Why does decltype on a string literal not yield an array type?

Question

The standard defines a string literal's type, in §2.13.5/8, as:

Ordinary string literals and UTF-8 string literals are also referred to as narrow string literals. A narrow string literal has type “array of n const char”, where n is the size of the string as defined below, and has static storage duration (3.7).

Therefore, for example, "sss" should have a type char const[4] (unless I'm reading it incorrectly).

But this simple snippet:

std::cout << std::boolalpha << std::is_pointer<decltype("sss")>::value << '\n';
std::cout << std::boolalpha << std::is_array<decltype("sss")>::value;

gives:

false
false

What am I missing?

Answer 1

String literals are lvalues ([expr.prim.general]/p1):

A literal is a primary expression. Its type depends on its form (2.13). A string literal is an lvalue; all other literals are prvalues.

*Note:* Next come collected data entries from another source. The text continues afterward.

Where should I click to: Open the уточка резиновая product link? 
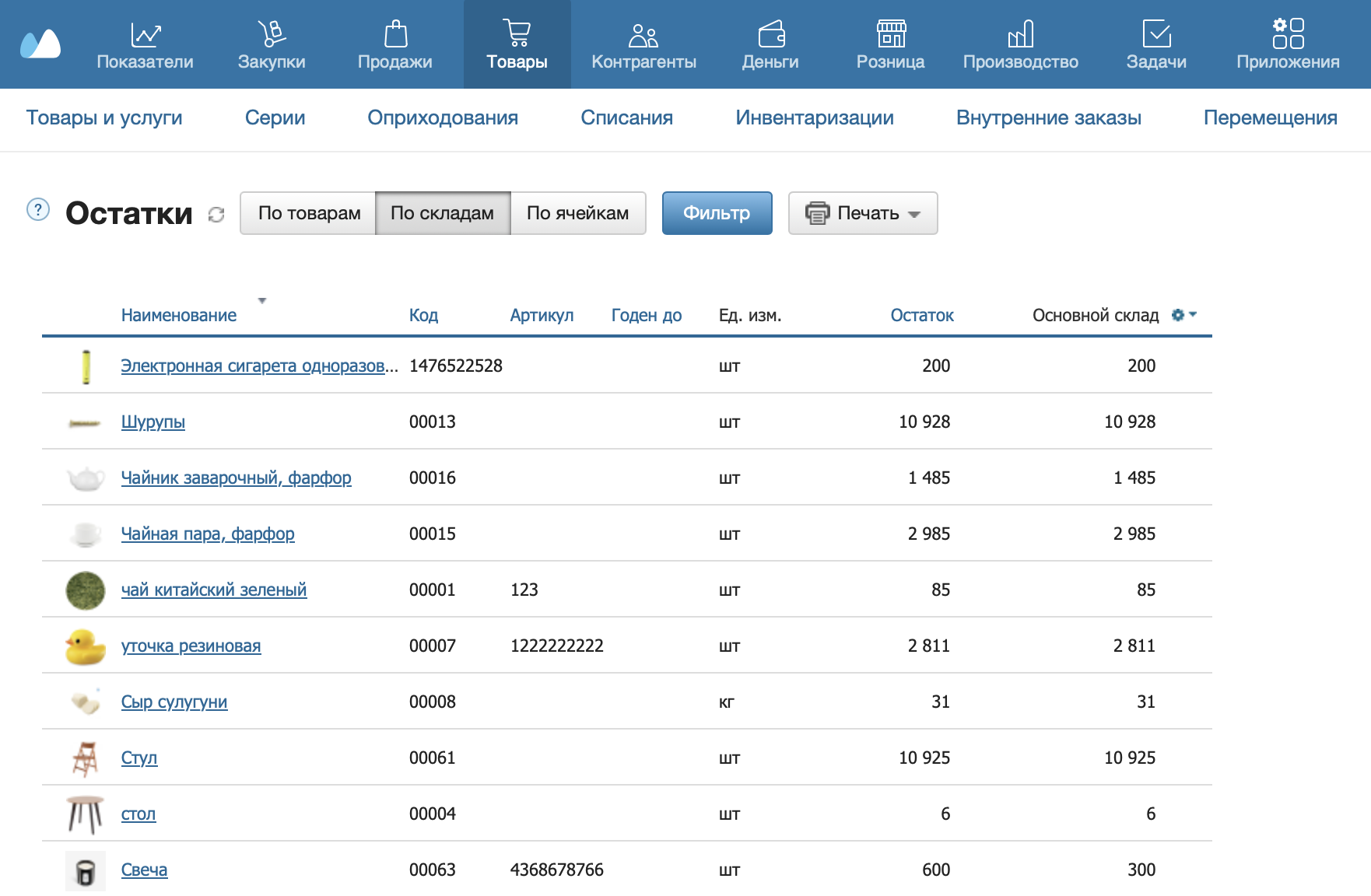point(191,646)
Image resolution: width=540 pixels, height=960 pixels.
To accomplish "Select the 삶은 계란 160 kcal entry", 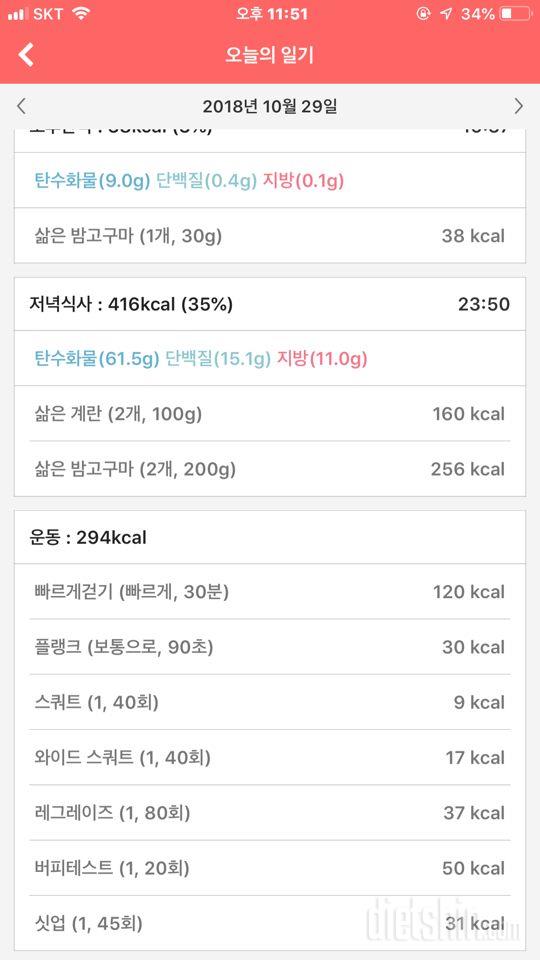I will [270, 414].
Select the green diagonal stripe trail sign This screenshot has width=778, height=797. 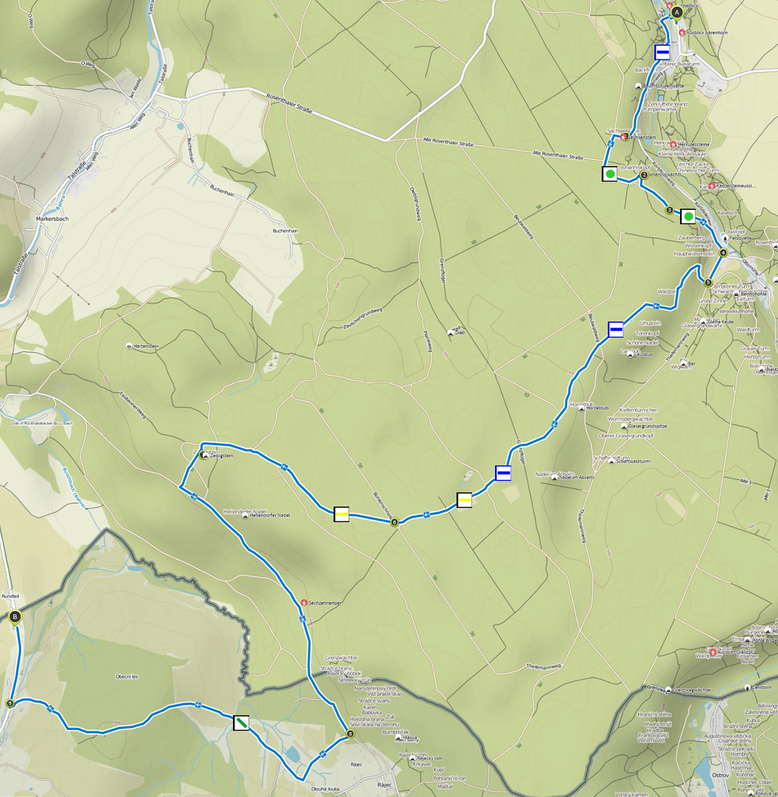[241, 723]
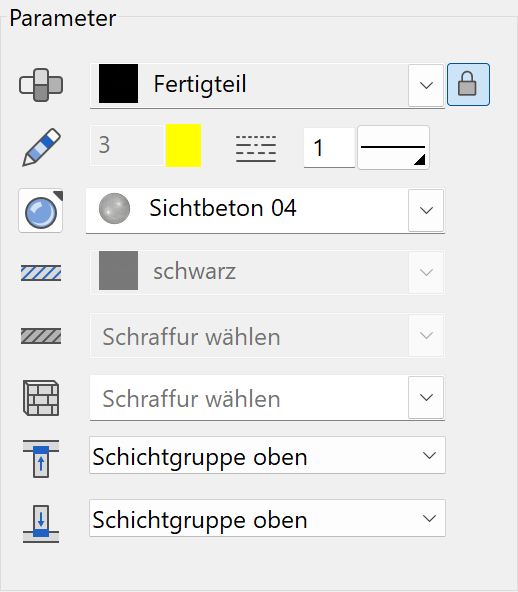Viewport: 518px width, 592px height.
Task: Open the solid line style picker button
Action: coord(393,148)
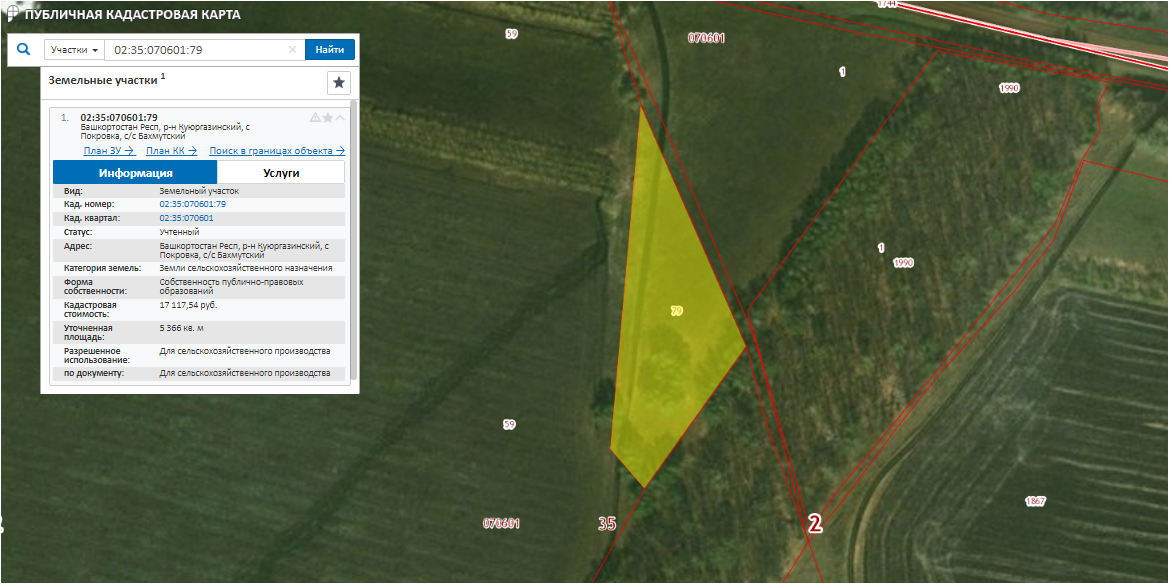Select the Информация tab
This screenshot has height=584, width=1169.
click(x=135, y=173)
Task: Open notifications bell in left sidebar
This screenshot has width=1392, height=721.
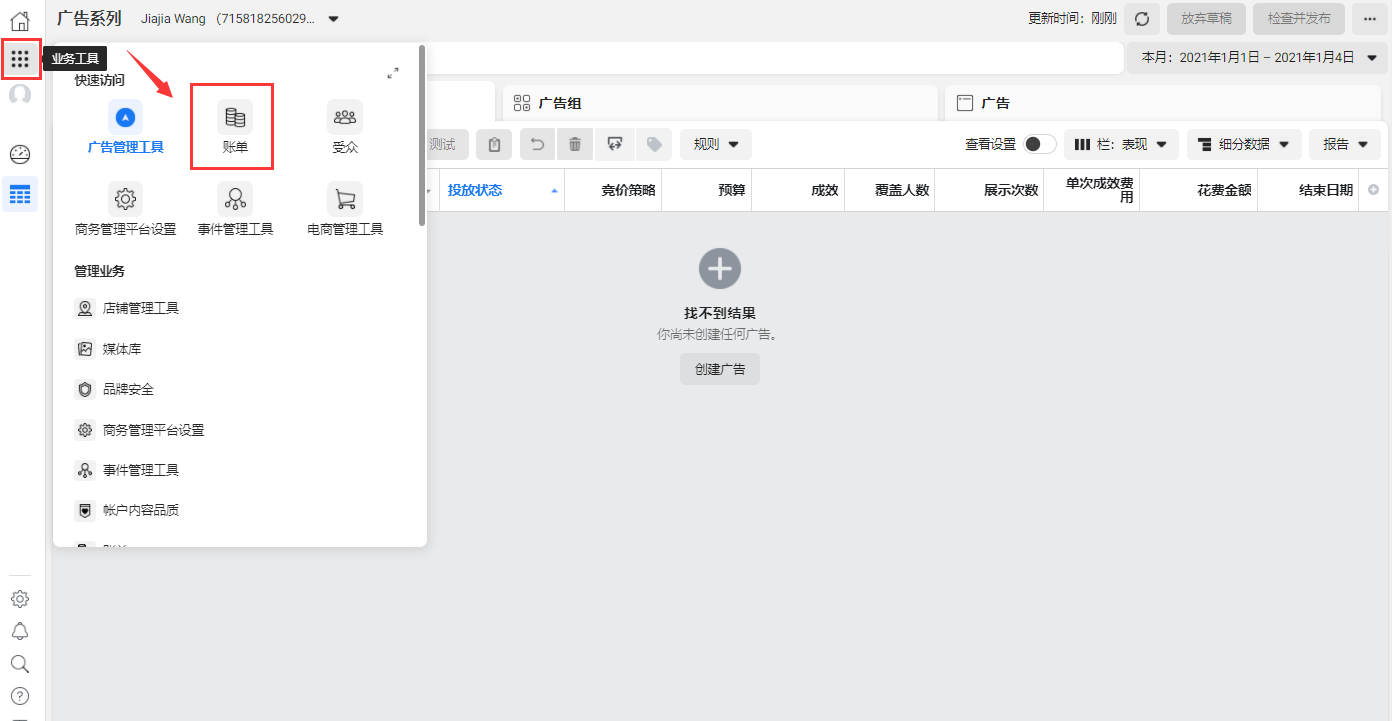Action: (20, 631)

decltype(expr) returns an lvalue-reference when the expression expr is an lvalue expression ([dcl.type.simple]/p4):

For an expression e, the type denoted by decltype(e) is defined as follows:

• if e is an unparenthesized id-expression or an unparenthesized class member access (5.2.5), decltype(e) is the type of the entity named by e. If there is no such entity, or if e names a set of overloaded func- tions, the program is ill-formed;
• otherwise, if e is an xvalue, decltype(e) is T&&, where T is the type of e;
• otherwise, if e is an lvalue, decltype(e) is T&, where T is the type of e;
• otherwise, decltype(e) is the type of e.

String literals are arrays of N const char, but what you are experiencing is the effect of decltype. What you really have is the type char const(&)[N], not char const[N].

Simply removing the reference should give you the behavior you desire:

std::is_array<std::remove_reference_t<decltype("sss")>>::value;